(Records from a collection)

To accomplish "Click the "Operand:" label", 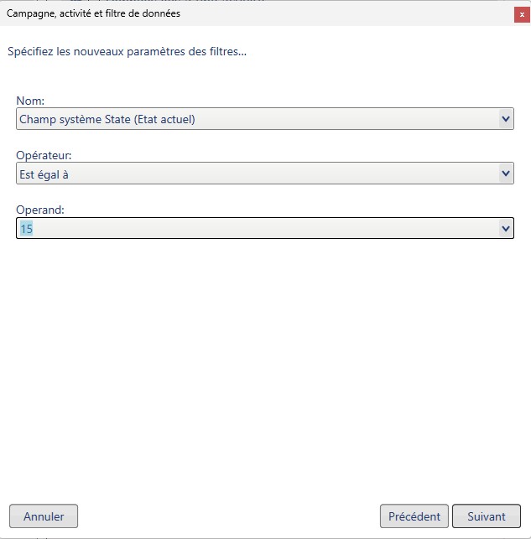I will pos(38,210).
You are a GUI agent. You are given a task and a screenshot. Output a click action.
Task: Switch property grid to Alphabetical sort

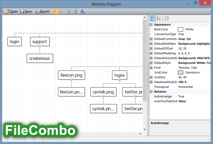[x=158, y=18]
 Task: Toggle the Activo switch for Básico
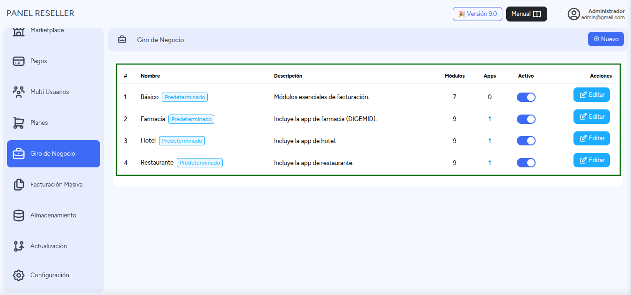click(x=526, y=97)
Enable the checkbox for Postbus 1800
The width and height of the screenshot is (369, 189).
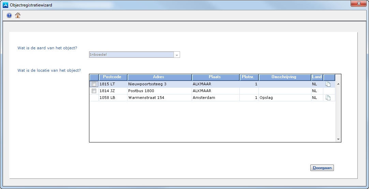point(94,91)
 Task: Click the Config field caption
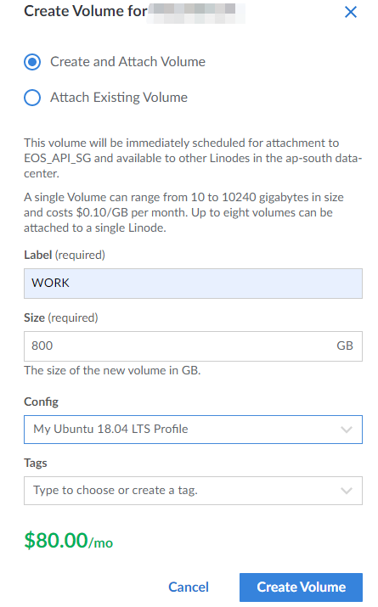(x=41, y=402)
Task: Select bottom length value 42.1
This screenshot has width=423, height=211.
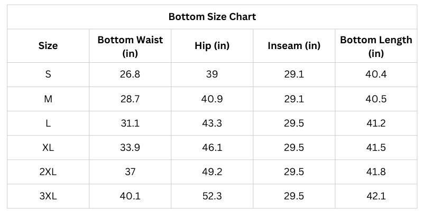Action: click(376, 196)
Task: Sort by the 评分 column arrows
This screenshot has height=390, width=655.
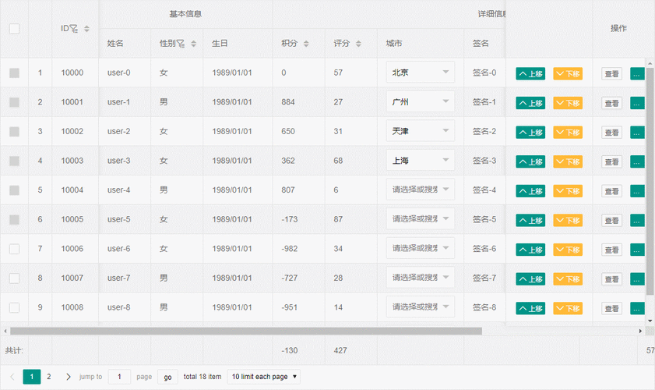Action: pos(358,44)
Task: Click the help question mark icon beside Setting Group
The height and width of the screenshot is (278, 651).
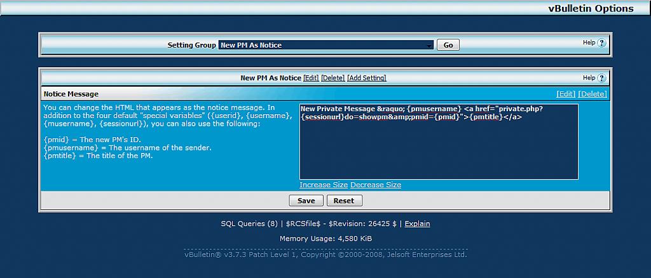Action: point(601,43)
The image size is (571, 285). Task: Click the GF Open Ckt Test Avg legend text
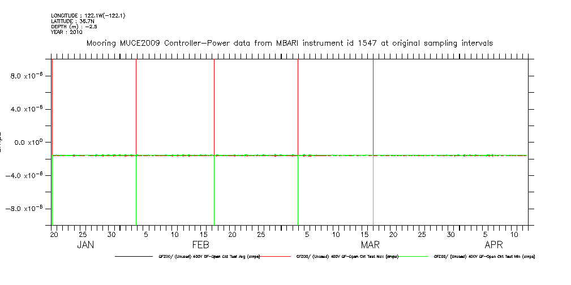point(209,257)
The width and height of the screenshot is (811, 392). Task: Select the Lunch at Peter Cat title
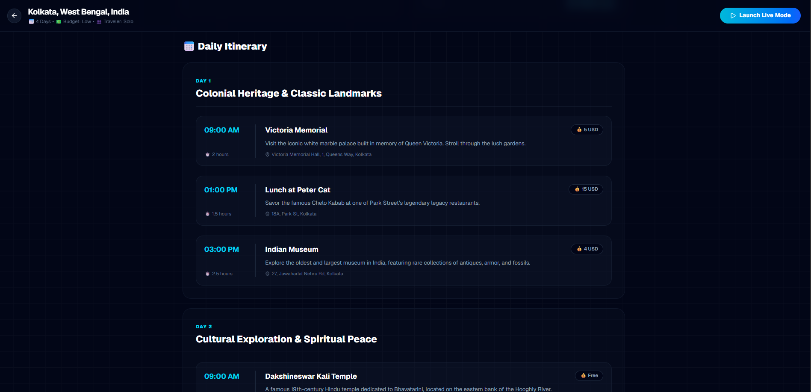click(298, 190)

» Work order
What do the lines above say from the line containing "Task: Click the help" through the last line? Quote them exactly, both ends included, and leave out the pictures.

» Output for this task
Task: Click the help question mark icon beside Setting Group
The height and width of the screenshot is (278, 651).
Action: point(601,43)
The image size is (571, 285). Task: Click the GF Open Ckt Test Avg legend text
point(209,257)
The width and height of the screenshot is (811, 392). Task: Select the Lunch at Peter Cat title
click(298, 190)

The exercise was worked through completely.